We have an application that moves csv files from HDFS to Hive. We are using Storm Topology for that process.
8 machines have been using. Each of them has 22 cores and 512 GB RAM. However, our code runs really slow. It takes 10 minutes to finish to transfer 6 million data.
10 MB of 60 files are transferring to HDFS in one second. We are trying to optimize our code, but it is obvious that we are doing something very wrong.
For Hive table, we have 64 buckets.
In our topology, we have 1 Spout and 2 Bolts. Basically our Spout gets the CSV file, emits lines to first Bolt which is responsible for parsing the data then the Bolt emits to second Bolt which is responsible for HDFS process.
HDFS Spout;
HdfsSpout hdfsSpout = new HdfsSpout()
.withOutputFields(TextFileReader.defaultFields)
.setReaderType("text")
.setHdfsUri(hdfsUri)
.setSourceDir("/data/in")
.setArchiveDir("/data/done")
.setBadFilesDir("/data/bad")
.setClocksInSync(true) // NTP installed on all hosts
.setIgnoreSuffix("_COPYING_")
// do not begin reading file until it is completely copied to HDFS
.setMaxOutstanding(50_000);
Mapper;
DelimitedRecordHiveMapper mapper = new DelimitedRecordHiveMapper()
.withColumnFields(new Fields(TTDPIRecord.fieldsList))
.withPartitionFields(new Fields(TTDPIRecord.partitionFieldsList));
Hive Options;
HiveOptions hiveOptions = new HiveOptions(metaStoreURI, dbName, tblName, mapper)
.withAutoCreatePartitions(true)
.withHeartBeatInterval(3)
.withCallTimeout(10_000) // default = 10.000
.withTxnsPerBatch(2)
.withBatchSize(50_000)
// doing below because its affecting storm metrics most likely
.withTickTupleInterval(1);
Config;
Config conf = new Config();
conf.setNumWorkers(6);
conf.setNumAckers(6);
conf.registerMetricsConsumer(LoggingMetricsConsumer.class);
Topology Builder;
TopologyBuilder builder = new TopologyBuilder();
builder.setSpout("hdfsSpout", hdfsSpout, 8);
builder.setBolt("recordParserBolt", recordParserBolt, 8).localOrShuffleGrouping("hdfsSpout");
builder.setBolt("hiveBolt", hiveBolt, 8).localOrShuffleGrouping("recordParserBolt");
We are not sure with the following Parameters;
in HDFS Spout; .setMaxOutstanding(50_000);
in Hive Spout Options; .withTxnsPerBatch(2) .withBatchSize(50_000) .withTickTupleInterval(1);
in Config; .setNumWorkers(6); .setNumAckers(6);
Parallelism in Spout and Bolt; We gave 8 for each.

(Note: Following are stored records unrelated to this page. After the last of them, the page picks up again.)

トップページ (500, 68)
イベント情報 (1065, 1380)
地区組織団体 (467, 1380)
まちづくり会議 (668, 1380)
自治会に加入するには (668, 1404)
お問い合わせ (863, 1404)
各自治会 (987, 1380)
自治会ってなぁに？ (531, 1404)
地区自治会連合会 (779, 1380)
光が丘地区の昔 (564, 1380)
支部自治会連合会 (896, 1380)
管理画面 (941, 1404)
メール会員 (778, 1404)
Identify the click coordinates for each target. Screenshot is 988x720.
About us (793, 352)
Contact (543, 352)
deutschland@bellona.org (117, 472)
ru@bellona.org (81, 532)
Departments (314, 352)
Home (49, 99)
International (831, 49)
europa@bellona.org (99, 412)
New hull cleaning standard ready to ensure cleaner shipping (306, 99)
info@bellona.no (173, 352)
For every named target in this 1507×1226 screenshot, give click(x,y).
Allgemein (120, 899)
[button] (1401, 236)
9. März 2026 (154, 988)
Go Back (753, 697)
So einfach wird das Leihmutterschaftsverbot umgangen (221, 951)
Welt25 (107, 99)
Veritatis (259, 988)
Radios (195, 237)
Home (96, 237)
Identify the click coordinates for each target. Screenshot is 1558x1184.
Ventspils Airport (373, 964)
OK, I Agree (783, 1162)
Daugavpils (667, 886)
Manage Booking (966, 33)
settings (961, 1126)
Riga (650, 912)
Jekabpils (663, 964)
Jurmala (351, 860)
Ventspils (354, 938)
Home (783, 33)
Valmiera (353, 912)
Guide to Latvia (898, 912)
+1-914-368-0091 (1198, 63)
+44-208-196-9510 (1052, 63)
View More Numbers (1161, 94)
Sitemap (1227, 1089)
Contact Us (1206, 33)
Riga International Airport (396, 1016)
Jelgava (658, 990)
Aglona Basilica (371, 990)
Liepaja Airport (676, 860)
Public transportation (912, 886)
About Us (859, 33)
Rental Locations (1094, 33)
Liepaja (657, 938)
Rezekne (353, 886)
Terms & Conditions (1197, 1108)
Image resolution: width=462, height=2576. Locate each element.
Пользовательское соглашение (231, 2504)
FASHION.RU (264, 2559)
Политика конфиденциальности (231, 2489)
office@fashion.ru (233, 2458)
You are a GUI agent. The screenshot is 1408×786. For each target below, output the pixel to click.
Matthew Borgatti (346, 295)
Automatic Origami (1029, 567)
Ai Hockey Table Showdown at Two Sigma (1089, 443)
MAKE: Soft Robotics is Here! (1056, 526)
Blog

What should be the values for those parameters? Thanks in advance.
Edit; Here is our test result for 10 mb of 100 csv files;
hdfsSpout Executors: 8 Complete Latency: 1834.209 ms
recordParserBolt Executors: 8 Complete Latency: 0.019 ms
hiveBolt Executors: 8 Complete Latency: 1092.624 ms
You are doing
conf.setNumWorkers(6);
which means you are only using 6 out of 8 machines only, you can set it to 8 to utilise all the hardware you have.Another parameter you can change is parallelism hint of your bolts which which means the initial number of executor (threads) of a component. You have given parallelism to only 8, you can increase this to 100/200 and see how performance varies.
You can go through this to understand how parallelism works in storm.
Can you also tell what is your config for max-spout-pending?